> **THE INPUT**:

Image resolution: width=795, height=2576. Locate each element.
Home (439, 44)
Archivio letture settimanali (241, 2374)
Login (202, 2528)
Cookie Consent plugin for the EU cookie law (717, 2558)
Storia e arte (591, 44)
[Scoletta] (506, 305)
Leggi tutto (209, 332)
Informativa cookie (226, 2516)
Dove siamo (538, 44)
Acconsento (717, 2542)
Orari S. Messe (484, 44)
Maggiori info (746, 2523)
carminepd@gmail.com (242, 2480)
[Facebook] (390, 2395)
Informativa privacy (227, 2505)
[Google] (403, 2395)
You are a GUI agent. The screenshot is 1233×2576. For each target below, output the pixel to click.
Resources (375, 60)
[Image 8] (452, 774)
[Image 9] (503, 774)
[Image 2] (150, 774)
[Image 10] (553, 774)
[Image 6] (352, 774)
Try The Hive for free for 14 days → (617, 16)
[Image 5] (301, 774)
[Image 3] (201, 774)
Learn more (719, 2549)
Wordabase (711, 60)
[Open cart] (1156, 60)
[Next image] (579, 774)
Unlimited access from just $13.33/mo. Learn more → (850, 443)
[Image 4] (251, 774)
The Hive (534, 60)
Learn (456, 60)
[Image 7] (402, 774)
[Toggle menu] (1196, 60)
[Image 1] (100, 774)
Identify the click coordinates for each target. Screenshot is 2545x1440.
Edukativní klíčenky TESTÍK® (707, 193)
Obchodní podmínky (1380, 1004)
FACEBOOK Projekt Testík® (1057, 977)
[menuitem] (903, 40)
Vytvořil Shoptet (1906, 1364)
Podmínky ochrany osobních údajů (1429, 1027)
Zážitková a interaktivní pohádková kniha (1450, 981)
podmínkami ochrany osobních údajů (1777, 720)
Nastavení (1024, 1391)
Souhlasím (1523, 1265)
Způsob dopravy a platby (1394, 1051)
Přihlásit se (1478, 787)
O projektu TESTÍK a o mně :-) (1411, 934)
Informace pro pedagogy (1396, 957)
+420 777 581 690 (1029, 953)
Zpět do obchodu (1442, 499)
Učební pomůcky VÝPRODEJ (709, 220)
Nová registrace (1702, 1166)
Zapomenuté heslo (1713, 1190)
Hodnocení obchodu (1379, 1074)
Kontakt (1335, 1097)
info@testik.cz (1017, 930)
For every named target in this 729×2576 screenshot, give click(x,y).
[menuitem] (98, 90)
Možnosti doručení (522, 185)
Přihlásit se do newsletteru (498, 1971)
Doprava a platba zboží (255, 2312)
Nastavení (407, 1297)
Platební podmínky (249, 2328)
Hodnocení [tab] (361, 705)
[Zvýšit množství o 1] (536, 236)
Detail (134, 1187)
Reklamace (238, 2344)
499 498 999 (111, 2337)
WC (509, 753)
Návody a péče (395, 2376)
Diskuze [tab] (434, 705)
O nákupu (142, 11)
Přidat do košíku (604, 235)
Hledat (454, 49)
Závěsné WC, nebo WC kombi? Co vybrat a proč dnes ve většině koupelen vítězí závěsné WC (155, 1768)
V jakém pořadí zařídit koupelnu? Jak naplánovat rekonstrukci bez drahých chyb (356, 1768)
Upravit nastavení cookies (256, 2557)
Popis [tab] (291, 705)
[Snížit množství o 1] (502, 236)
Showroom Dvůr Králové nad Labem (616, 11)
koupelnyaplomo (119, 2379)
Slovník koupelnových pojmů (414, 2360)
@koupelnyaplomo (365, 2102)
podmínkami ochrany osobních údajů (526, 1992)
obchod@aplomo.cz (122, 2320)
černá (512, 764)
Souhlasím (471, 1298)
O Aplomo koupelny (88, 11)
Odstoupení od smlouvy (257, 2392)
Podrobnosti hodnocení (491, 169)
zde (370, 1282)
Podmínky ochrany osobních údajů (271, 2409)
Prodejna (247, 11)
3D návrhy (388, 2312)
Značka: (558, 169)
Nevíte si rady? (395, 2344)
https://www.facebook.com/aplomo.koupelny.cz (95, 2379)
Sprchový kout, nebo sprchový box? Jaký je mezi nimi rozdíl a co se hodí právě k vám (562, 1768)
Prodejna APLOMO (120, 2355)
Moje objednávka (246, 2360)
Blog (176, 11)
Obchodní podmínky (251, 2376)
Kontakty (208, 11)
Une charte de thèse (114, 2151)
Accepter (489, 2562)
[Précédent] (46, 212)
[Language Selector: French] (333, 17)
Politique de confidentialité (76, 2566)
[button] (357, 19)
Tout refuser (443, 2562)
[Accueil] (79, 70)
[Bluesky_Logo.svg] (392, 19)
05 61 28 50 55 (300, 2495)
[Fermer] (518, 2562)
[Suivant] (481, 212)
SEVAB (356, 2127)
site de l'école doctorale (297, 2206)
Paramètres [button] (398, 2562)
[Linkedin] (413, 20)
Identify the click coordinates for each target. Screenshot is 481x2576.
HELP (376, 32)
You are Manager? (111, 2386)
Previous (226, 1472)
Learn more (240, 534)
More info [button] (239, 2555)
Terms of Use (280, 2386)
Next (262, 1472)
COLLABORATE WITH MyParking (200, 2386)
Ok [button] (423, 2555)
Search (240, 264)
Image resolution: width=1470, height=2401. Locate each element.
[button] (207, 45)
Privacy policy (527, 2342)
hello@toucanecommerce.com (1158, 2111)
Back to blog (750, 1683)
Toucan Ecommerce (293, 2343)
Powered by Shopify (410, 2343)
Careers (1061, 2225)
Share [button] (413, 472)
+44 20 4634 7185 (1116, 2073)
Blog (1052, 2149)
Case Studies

> **WORK INSTRUCTION**:
Lines holding the word "nebo" in the entries above are the ones to pull out. Copy them all.

> **TASK OUTPUT**:
Závěsné WC, nebo WC kombi? Co vybrat a proč dnes ve většině koupelen vítězí závěsné WC (155, 1768)
Sprchový kout, nebo sprchový box? Jaký je mezi nimi rozdíl a co se hodí právě k vám (562, 1768)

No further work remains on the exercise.